In the early 1980s, BIW was busy with the FFG program and a substantial ship overhaul business, and looking forward to the Aegis cruiser program. It was clear the cruisers would be too large for BIW’s existing floating drydock, so a new facility was needed.

BIW initially explored the possibility of leasing a former Navy graving dock in South Boston. The 1,150-foot-long drydock there is among the largest on the east coast, and was well suited to any project BIW might undertake. Despite an attractive lease offer, the distance from Bath would have required a completely separate shipyard, operating independently from BIW’s facilities in Maine.

The city of Portland, seeing an opportunity to bring business to an unused waterfront, proposed a partnership among the city, the state of Maine and BIW to develop a facility on the city’s eastern waterfront.

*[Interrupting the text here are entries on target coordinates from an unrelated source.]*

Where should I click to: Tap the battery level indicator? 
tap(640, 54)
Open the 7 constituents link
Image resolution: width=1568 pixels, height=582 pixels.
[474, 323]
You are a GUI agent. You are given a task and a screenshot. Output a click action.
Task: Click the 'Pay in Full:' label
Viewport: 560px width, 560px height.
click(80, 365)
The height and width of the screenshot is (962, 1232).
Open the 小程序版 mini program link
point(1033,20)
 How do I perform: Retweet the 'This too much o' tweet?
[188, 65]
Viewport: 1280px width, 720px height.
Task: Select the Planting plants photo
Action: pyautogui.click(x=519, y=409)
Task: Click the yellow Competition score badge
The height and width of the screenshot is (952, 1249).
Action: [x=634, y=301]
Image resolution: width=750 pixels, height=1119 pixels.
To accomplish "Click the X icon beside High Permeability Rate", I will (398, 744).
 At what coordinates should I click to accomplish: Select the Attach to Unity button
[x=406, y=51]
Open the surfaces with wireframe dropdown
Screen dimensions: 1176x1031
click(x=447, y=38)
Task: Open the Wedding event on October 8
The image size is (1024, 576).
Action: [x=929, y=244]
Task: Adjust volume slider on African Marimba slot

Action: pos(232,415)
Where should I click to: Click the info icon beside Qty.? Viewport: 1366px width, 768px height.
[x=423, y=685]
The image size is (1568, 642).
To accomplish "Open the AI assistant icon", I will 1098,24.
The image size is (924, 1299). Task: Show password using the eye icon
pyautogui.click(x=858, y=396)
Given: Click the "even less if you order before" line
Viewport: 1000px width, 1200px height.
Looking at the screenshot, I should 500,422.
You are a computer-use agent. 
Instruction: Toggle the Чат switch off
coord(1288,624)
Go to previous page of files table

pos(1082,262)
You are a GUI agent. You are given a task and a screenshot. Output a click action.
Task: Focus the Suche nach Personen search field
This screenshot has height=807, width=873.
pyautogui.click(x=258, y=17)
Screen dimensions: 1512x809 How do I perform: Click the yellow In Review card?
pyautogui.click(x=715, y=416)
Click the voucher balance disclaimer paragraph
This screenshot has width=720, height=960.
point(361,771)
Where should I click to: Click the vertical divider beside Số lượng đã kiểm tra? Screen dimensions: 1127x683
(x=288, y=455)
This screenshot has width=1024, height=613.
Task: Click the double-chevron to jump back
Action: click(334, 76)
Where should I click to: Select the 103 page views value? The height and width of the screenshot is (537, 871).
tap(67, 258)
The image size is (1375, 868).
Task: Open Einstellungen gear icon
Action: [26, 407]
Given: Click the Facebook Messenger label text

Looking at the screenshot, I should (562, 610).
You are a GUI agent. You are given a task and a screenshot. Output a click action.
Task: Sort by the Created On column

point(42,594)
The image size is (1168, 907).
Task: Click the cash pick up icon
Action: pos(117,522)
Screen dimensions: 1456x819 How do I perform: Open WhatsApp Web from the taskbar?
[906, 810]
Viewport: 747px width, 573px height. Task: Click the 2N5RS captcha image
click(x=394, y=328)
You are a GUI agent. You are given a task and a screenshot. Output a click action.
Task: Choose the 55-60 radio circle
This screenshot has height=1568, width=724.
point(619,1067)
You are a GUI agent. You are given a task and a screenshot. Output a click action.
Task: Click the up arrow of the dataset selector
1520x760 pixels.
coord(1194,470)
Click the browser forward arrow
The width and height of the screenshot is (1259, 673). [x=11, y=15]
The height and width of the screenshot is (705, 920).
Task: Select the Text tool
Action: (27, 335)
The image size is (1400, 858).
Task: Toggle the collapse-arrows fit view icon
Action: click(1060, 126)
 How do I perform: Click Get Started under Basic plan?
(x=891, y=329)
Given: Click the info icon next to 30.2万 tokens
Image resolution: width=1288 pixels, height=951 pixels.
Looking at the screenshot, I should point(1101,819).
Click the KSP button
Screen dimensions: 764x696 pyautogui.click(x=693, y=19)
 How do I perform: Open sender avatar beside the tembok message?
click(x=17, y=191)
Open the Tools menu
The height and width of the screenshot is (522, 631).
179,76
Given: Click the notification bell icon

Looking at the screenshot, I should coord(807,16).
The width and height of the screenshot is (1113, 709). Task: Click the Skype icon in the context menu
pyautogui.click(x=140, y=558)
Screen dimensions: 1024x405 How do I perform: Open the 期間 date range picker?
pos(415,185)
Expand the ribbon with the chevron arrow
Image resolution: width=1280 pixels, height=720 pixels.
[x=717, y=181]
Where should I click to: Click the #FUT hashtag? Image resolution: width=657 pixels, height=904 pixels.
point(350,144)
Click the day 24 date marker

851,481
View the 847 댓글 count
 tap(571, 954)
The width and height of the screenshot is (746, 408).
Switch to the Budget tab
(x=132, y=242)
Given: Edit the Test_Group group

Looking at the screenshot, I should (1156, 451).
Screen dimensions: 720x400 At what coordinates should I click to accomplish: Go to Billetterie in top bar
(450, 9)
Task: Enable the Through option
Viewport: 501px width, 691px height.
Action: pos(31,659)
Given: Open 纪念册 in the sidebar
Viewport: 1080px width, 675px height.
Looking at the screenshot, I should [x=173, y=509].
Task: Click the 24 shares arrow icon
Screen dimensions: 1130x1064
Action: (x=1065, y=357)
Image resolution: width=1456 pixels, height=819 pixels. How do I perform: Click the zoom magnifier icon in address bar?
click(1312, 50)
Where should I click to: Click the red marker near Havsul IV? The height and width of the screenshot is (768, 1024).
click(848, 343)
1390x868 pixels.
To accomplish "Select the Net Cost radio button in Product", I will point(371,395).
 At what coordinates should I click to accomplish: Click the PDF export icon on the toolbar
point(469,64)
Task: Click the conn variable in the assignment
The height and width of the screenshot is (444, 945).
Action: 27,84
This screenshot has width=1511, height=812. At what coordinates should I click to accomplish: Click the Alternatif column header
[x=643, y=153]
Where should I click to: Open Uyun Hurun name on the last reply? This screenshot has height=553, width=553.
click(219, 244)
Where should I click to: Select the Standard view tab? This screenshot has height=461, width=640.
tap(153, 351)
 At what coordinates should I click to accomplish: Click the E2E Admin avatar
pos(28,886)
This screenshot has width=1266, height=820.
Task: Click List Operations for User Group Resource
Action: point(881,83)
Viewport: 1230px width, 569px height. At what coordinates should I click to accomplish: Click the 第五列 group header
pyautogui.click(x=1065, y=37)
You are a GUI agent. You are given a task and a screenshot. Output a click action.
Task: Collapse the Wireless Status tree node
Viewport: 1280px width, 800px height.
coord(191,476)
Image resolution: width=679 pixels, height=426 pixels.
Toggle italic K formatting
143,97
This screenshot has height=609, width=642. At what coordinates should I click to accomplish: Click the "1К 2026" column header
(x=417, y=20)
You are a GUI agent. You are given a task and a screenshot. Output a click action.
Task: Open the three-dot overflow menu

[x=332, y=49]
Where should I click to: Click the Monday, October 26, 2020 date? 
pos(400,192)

Although there was nothing resembling a shipyard in place, Portland offered a local, deep-water port with easy access to the Gulf of Maine and, just as importantly, to BIW’s facilities and personnel in Bath and East Brunswick.

The crucial drydock came in the form of a former U.S. Navy, WWII-era floating drydock, donated by the Navy to the state, leased to BIW, and overhauled at BIW’s expense. The drydock, built in nine sections and measuring 744 feet in length when assembled, was built for service at remote, unimproved harbors during WWII. After service at Guam during the later years of the war, the dock had been laid up stateside for decades before coming to BIW.

The Portland facility opened in 1983 and was soon busy with a number of ship overhaul contracts, mostly for U.S. Navy destroyers, completion of ships built in Bath, and post shakedown availabilities (PSAs) for Bath-built ships. BIW’s older drydock was moved to Portland a few years later, as the yard was overhauling four U.S. Coast Guard cutters.

One of the more unusual Portland jobs was construction of a new double hull under the former ferry that is now DiMillo’s floating restaurant, a long-time fixture on the Portland waterfront. Another notable job was the 1989 repair of the Bath-built USS Samuel B. Roberts (FFG 58) following battle damage in the Persian Gulf, a job which required construction and installation of an entire new engine room.

Unfortunately for BIW, within a few years the Navy decided to shift most ship repair and overhaul work to the homeports – more economical for the taxpayer and more convenient for the crew, but a heavy blow to BIW’s overhaul business. Without a steady stream of overhaul work, Portland became a part-time operation. Each new DDG would spend about a month at the facility for installation of the sonar dome, and some ships returned for a three-month PSA.

By the late 1990s, as the drydock aged and BIW planned a shipyard expansion in Bath, Portland’s days were numbered. The future USS Howard (DDG 83) was the last ship drydocked in Portland, late in 2000, and the facility closed soon after. The drydock was sold and shipped to Croatia, where it remains in service today.